Beating Indiana on Wednesday night didn’t lock the Scarlet Knights into the NCAA Tournament by any stretch: in a Big Ten with 12 teams in KenPom’s top 40, it doesn’t take much to string together losses. That said, the fact that Rutgers beating Indiana is no longer a surprise says a whole heck of a lot about how far this program has come. With a top-30 KenPom ranking, four top-40 wins, and a position just one game behind Michigan State for tops in the Big Ten, the Big Dance is becoming more and more of a reality by the day.

So how did Steve Pikiell do it?

In an era of quick flips, increased roster turnover, and coaches being fired in three years or less, there is more pressure than ever to not just win but to win fast. Pikiell inherited perhaps the worst job in high-major basketball– a program that felt out of place in its new conference, with aging facilities, a bad roster, and no history of success.

Pikiell never skipped a step.

He started with establishing a new identity for the program. Jon Rothstein’s “pounding nails” tweets may be irritating, but they really do encapsulate the hard-hat mentality that Pikiell brought with him from another program he built from the ground up: Stony Brook. The Scarlet Knights jumped 166 spots in KenPom’s defensive efficiency rankings in year one. RU won eight more games than the season before (aided by a weak non-conference schedule).

Meanwhile, Pikiell hit the road recruiting. A coach in the position Pikiell was in didn’t have lines of top-150 recruits wanting to visit. But Pikiell and his staff trusted their eyes with underrated recruits, and slowly but surely started to add quality pieces. In his first full recruiting class, he landed two future building blocks: Geo Baker and Myles Johnson. Baker ranked #414th nationally in the 247Sports composite rankings, far off the usual high-major radar. Johnson was mostly recruited by high-academic mid-majors and signed with the Scarlet Knights in May. He was #371 in the composite. Hitting on one 300+ recruit in a high-major class might be lucky. Hitting on two?

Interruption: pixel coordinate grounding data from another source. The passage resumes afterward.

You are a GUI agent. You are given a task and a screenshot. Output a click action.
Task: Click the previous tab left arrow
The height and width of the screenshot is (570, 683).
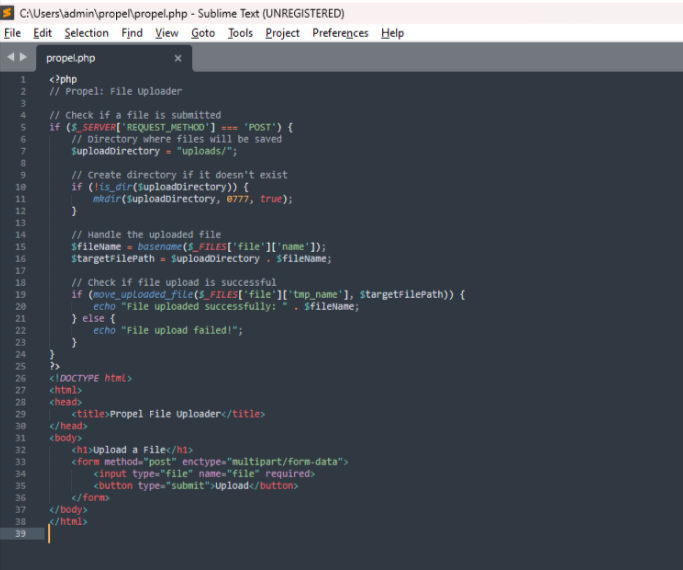point(11,58)
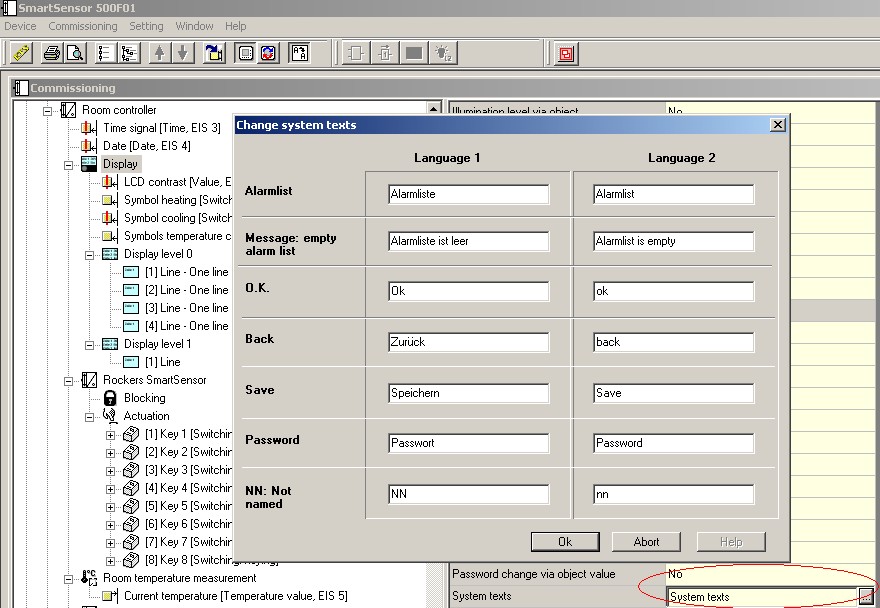
Task: Select the Display node in the tree
Action: click(120, 164)
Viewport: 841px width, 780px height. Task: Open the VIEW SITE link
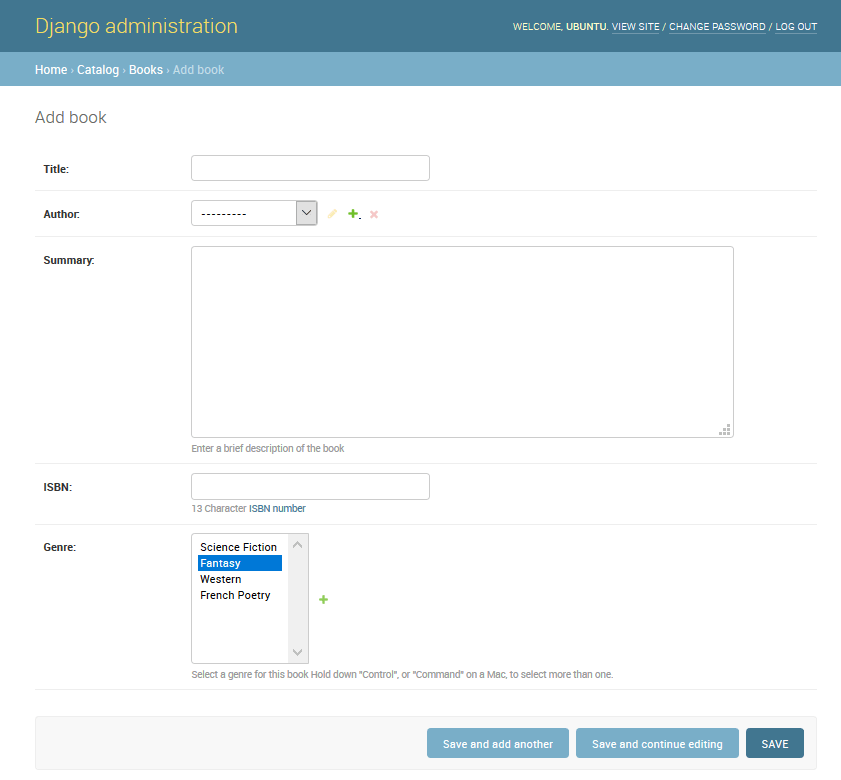point(636,27)
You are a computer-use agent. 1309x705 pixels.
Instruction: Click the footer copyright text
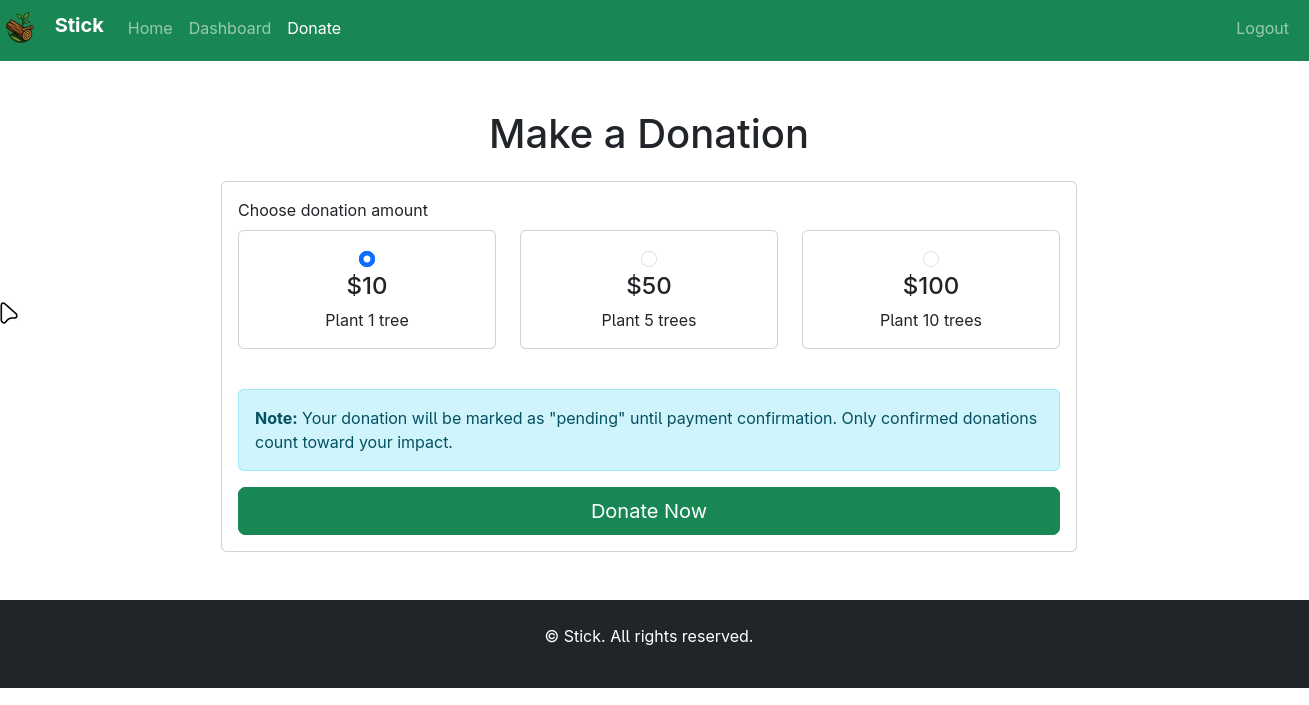point(649,637)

That’s a special eye for talent and a strong endorsement for the job Pikiell has done in player development.

With on-court progress came recruiting headway. Enough was shown to sway 4-star wing Montez Mathis to choose Rutgers over UConn, 3-star local product Ron Harper Jr away from Nebraska, and late-signing prep product Caleb McConnell to RU over West Virginia. One piece after another, things were coming together.

Meanwhile, Pikiell won just enough to continue to sell a vision: to his players, to recruits, and to fans. A run in the Big Ten Tournament in front of home fans at MSG helped, as did some upset wins at the RAC. Instead of being tempted into the world of grad transfers to steal an extra couple of games, the Scarlet Knights prioritized development: getting Baker, Harper, Johnson, and the rest of a young core battle-tested in the night-in, night-out meat grinder that is the Big Ten.

Still, a few more pieces were needed to match up depth-wise. Pikiell found those in highly-recruited local point guard Paul Mulcahy, Texas transfer Jacob Young, and finally, Stony Brook grad transfer Akwasi Yeboah. Perhaps it’s poetic that one of Pikiell’s final recruits at Stony Brook became the final piece of the puzzle at Rutgers.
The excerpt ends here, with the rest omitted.